--- YOUR INSTRUCTIONS ---
I would like every entry below written out exactly.

(Saved data entries)
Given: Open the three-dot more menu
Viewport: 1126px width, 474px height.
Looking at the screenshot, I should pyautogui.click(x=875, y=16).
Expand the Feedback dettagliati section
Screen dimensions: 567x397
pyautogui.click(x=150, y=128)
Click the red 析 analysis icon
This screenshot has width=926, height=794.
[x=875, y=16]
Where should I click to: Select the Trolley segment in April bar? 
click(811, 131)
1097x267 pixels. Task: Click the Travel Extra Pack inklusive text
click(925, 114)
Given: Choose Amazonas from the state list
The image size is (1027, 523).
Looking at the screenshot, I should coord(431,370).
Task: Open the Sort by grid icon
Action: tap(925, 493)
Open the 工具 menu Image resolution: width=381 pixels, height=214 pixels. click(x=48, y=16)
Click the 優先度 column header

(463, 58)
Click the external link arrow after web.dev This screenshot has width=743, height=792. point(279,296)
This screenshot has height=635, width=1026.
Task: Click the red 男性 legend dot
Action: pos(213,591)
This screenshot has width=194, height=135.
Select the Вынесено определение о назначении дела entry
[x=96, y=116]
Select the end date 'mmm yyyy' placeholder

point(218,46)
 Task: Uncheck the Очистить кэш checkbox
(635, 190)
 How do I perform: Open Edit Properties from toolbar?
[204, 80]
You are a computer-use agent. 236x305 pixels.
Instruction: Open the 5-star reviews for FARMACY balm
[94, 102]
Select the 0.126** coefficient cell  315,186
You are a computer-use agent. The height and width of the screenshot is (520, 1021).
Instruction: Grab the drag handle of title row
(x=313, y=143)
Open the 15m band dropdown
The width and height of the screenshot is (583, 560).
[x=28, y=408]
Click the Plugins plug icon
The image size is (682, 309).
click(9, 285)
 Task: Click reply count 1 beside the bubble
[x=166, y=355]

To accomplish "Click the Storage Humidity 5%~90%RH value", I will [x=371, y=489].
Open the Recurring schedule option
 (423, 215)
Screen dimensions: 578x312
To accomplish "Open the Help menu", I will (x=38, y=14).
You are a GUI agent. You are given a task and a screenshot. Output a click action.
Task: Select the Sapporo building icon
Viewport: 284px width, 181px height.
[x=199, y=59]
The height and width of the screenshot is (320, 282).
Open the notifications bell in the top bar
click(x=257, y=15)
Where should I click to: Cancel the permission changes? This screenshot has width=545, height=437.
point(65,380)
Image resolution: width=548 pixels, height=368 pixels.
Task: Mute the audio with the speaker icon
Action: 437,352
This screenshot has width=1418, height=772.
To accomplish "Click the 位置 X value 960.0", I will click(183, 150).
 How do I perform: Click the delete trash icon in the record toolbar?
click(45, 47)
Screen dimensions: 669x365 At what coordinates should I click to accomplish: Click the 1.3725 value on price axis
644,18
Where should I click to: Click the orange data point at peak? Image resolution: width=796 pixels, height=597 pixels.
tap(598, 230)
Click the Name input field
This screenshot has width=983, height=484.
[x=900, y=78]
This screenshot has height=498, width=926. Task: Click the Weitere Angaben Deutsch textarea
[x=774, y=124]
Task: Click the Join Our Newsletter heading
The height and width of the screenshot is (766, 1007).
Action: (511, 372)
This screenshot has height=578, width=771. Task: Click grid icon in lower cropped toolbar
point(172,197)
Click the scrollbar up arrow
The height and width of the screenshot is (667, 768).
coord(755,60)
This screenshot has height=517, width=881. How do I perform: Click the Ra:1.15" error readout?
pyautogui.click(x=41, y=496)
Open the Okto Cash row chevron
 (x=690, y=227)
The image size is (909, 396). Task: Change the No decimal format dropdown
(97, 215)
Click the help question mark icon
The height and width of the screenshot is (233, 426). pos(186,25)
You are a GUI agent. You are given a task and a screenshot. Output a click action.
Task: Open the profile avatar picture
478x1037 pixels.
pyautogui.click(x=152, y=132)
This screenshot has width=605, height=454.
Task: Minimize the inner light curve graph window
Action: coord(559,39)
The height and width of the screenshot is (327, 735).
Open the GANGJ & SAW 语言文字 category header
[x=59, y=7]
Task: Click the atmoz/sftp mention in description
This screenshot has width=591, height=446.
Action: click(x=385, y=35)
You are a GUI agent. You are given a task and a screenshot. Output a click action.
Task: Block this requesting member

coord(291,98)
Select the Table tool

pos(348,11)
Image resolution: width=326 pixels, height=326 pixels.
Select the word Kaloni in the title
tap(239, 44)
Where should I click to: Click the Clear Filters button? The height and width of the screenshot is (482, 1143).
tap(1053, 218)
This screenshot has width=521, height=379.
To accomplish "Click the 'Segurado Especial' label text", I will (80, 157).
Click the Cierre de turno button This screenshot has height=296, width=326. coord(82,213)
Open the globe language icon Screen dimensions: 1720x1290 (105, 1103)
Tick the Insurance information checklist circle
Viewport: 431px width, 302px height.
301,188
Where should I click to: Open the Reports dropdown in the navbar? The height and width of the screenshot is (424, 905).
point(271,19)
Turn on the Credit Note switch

--- TASK RESULT ---
Given: Open the three-dot more menu
Viewport: 1126px width, 474px height.
Looking at the screenshot, I should pyautogui.click(x=875, y=16).
Expand the Feedback dettagliati section
Screen dimensions: 567x397
pyautogui.click(x=150, y=128)
Click the red 析 analysis icon
This screenshot has width=926, height=794.
[x=875, y=16]
Where should I click to: Select the Trolley segment in April bar? 
click(811, 131)
1097x267 pixels. Task: Click the Travel Extra Pack inklusive text
click(925, 114)
Given: Choose Amazonas from the state list
The image size is (1027, 523).
Looking at the screenshot, I should coord(431,370).
Task: Open the Sort by grid icon
Action: tap(925, 493)
Open the 工具 menu Image resolution: width=381 pixels, height=214 pixels. click(x=48, y=16)
Click the 優先度 column header

(463, 58)
Click the external link arrow after web.dev This screenshot has width=743, height=792. point(279,296)
This screenshot has height=635, width=1026.
Task: Click the red 男性 legend dot
Action: pos(213,591)
This screenshot has width=194, height=135.
Select the Вынесено определение о назначении дела entry
[x=96, y=116]
Select the end date 'mmm yyyy' placeholder

point(218,46)
 Task: Uncheck the Очистить кэш checkbox
(635, 190)
 How do I perform: Open Edit Properties from toolbar?
[204, 80]
You are a computer-use agent. 236x305 pixels.
Instruction: Open the 5-star reviews for FARMACY balm
[94, 102]
Select the 0.126** coefficient cell  315,186
You are a computer-use agent. The height and width of the screenshot is (520, 1021).
Instruction: Grab the drag handle of title row
(x=313, y=143)
Open the 15m band dropdown
The width and height of the screenshot is (583, 560).
[x=28, y=408]
Click the Plugins plug icon
The image size is (682, 309).
click(9, 285)
 Task: Click reply count 1 beside the bubble
[x=166, y=355]

To accomplish "Click the Storage Humidity 5%~90%RH value", I will [x=371, y=489].
Open the Recurring schedule option
 (423, 215)
Screen dimensions: 578x312
To accomplish "Open the Help menu", I will (x=38, y=14).
You are a GUI agent. You are given a task and a screenshot. Output a click action.
Task: Select the Sapporo building icon
Viewport: 284px width, 181px height.
[x=199, y=59]
The height and width of the screenshot is (320, 282).
Open the notifications bell in the top bar
click(x=257, y=15)
Where should I click to: Cancel the permission changes? This screenshot has width=545, height=437.
point(65,380)
Image resolution: width=548 pixels, height=368 pixels.
Task: Mute the audio with the speaker icon
Action: 437,352
This screenshot has width=1418, height=772.
To accomplish "Click the 位置 X value 960.0", I will click(183, 150).
 How do I perform: Click the delete trash icon in the record toolbar?
click(45, 47)
Screen dimensions: 669x365 At what coordinates should I click to accomplish: Click the 1.3725 value on price axis
644,18
Where should I click to: Click the orange data point at peak? Image resolution: width=796 pixels, height=597 pixels.
tap(598, 230)
Click the Name input field
This screenshot has width=983, height=484.
[x=900, y=78]
This screenshot has height=498, width=926. Task: Click the Weitere Angaben Deutsch textarea
[x=774, y=124]
Task: Click the Join Our Newsletter heading
The height and width of the screenshot is (766, 1007).
Action: (511, 372)
This screenshot has height=578, width=771. Task: Click grid icon in lower cropped toolbar
point(172,197)
Click the scrollbar up arrow
The height and width of the screenshot is (667, 768).
coord(755,60)
This screenshot has height=517, width=881. How do I perform: Click the Ra:1.15" error readout?
pyautogui.click(x=41, y=496)
Open the Okto Cash row chevron
 (x=690, y=227)
The image size is (909, 396). Task: Change the No decimal format dropdown
(97, 215)
Click the help question mark icon
The height and width of the screenshot is (233, 426). pos(186,25)
You are a GUI agent. You are given a task and a screenshot. Output a click action.
Task: Open the profile avatar picture
478x1037 pixels.
pyautogui.click(x=152, y=132)
This screenshot has width=605, height=454.
Task: Minimize the inner light curve graph window
Action: coord(559,39)
The height and width of the screenshot is (327, 735).
Open the GANGJ & SAW 语言文字 category header
[x=59, y=7]
Task: Click the atmoz/sftp mention in description
This screenshot has width=591, height=446.
Action: click(x=385, y=35)
You are a GUI agent. You are given a task and a screenshot. Output a click action.
Task: Block this requesting member

coord(291,98)
Select the Table tool

pos(348,11)
Image resolution: width=326 pixels, height=326 pixels.
Select the word Kaloni in the title
tap(239, 44)
Where should I click to: Click the Clear Filters button? The height and width of the screenshot is (482, 1143).
tap(1053, 218)
This screenshot has width=521, height=379.
To accomplish "Click the 'Segurado Especial' label text", I will (80, 157).
Click the Cierre de turno button This screenshot has height=296, width=326. coord(82,213)
Open the globe language icon Screen dimensions: 1720x1290 (105, 1103)
Tick the Insurance information checklist circle
Viewport: 431px width, 302px height.
301,188
Where should I click to: Open the Reports dropdown in the navbar? The height and width of the screenshot is (424, 905).
point(271,19)
Turn on the Credit Note switch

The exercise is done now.